Keyboard shortcuts

Press or to navigate between chapters

Press S or / to search in the book

Press ? to show this help

Press Esc to hide this help

Data Structures

This section covers implementing Y Lang's composite data types using Inkwell, including arrays, structs, tuples, and their memory layout and access patterns.

Arrays

Why arrays need careful layout: LLVM arrays are contiguous memory blocks with compile-time known sizes, enabling efficient indexing and bounds checking while maintaining memory safety.

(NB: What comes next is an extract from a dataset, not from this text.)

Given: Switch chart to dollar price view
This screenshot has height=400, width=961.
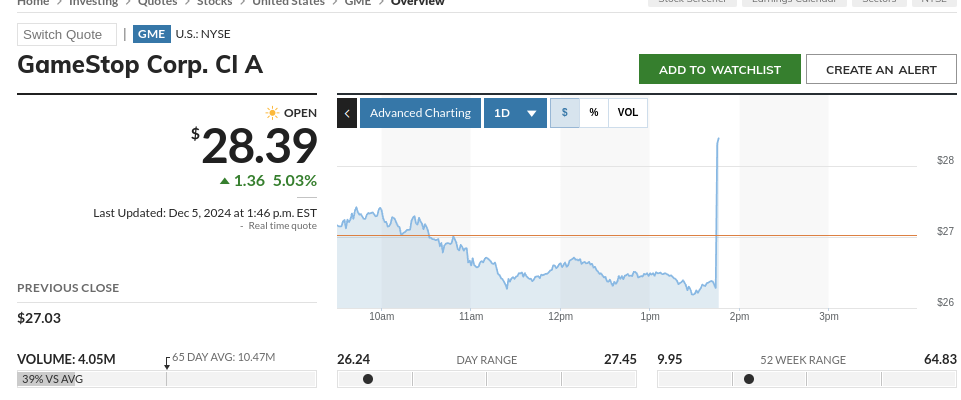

Array Declaration and Initialization

Y Lang arrays map to LLVM array types with explicit element types and sizes:

#![allow(unused)]
fn main() {
use inkwell::context::Context;

let context = Context::create();
let module = context.create_module("arrays");
let builder = context.create_builder();

let i64_type = context.i64_type();
let array_type = i64_type.array_type(5); // [i64; 5]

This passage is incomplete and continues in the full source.